- Checking into the room and first impressions
- Taking a bath Japanese style
- A lounge to hang out in the evening and to have a healthy breakfast in the morning.
Checking into the room and first impressions
I checked into the Ryokan around 8pm and was shown to my room on the 3rd floor (2nd floor if you follow the British convention) by the Ryokan manager Shinji-san. Having removed my shoes, I lifted up the curtain hanging in the door frame and stepped into the tatami room behind it. My first impression was that it felt extremely cosy and I could easily imagine staying there more than the one night. The room’s simple design in the traditional “Ryokan”, or inn, style is supposed to help the weary traveller to relax. In that respect it is successful. Personally, I enjoy sitting or sleeping on a tatami floor even without futon, having lived in a tatami room for my first 2 years in Japan.

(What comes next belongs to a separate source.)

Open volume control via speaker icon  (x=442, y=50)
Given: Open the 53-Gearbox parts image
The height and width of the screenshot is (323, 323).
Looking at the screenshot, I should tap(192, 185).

Even though I had to stoop slightly to go through the door frame, the room ceiling is high enough to stand up comfortably, even for a tall person such as myself. The lighting in the room was provided by a sphere hanging from the ceiling and a small lantern set on the tatami floor, both covered with Japanese paper. The window consisted of a wooden frame overlayed with translucent paper. Although it prevented me from seeing outside, I felt that it increased the sense of comfort and privacy. The room entrance is closed with a “sudare”, which is a kind of roller blind. At first it took me a couple of minutes to roll it down and back up again, but once I figured out which cords to pull and noticed that there was a small catch that prevents the blind from slipping down, it was really easy to operate.
Taking a bath Japanese style
Next I wanted to try out the bath since it was only open till 10pm. This is another important aspect of a Ryokan – it is a place where people can wash themselves and soak in a big bathtub afterwards. Contrary to most people from Western countries, the Japanese enjoy taking a bath in the evening. In the morning the bath is closed (it opens at 4pm) and you can take a shower instead.
I put on the slippers placed outside the room and went downstairs to the first / ground floor. The small wooden sign on the door leading to the bathing area said “Vacant” so after turning it around, I went in and locked the door behind me, in case someone failed to see the now “Occupied” sign. The changing room, also with a tatami floor, is quite spacious and has a small sitting area. Big clear signs in English remind users of some of the dos and don’ts of Japanese bathing etiquette. After washing myself thoroughly, I rolled back the flap covering the bathtub filled with piping hot water: 43° C / 110° F according to the electronic display on the wall. How the bath water is kept hot at the same temperature is a mystery to me. I eased myself in slowly and let the warm sensation gradually envelop me. After a good soak, I got out and rolled back the bath flap so that the bath stayed warm for the next bather.
A lounge to hang out in the evening and to have a healthy breakfast in the morning.
Instead of changing back into my clothes, I put on the “Yukata”, a more casual type of kimono, that I had brought down from the room with its “obi”, or belt. It is customary to wear it after taking a bath and it can also be used for sleeping. I decided to hang out a for a while in the lounge with Shinji-san and a couple of other guests, one from Japan and another from Indonesia. We drank shochu, a kind of Japanese spirit, mixed with hot water and the conversation was a mix of Japanese and English. Shinji-san told us about his time as an Airbnb host. After 11pm I decided to call it a day and retired quietly to my room. After laying out the futon and bed cover, I rolled down the blind, switched off the light and went to sleep while imagining that I was a traveller from the Edo period.
The next morning I woke just before 8h30 and made my way back to the lounge to try a typical Japanese-style breakfast. I joined a couple of other guests from Korea at the solid wooden table. The food was served by Kana and Miki, both wearing a “haori”, or a formal Japanese coat. The highlight was rice harvested in Nagano, cooked the traditional way in a “donabe”, or clay pot. The meal also included cooked salmon, a rich-tasting miso soup and hot Japanese green tea. Although I’m not used to having fish and soup for breakfast, I was glad I hadn’t passed on this opportunity since everything tasted great. All in all, a perfect way to start your day sightseeing in Tokyo or, a long day of traveling if you lived in Edo Tokyo!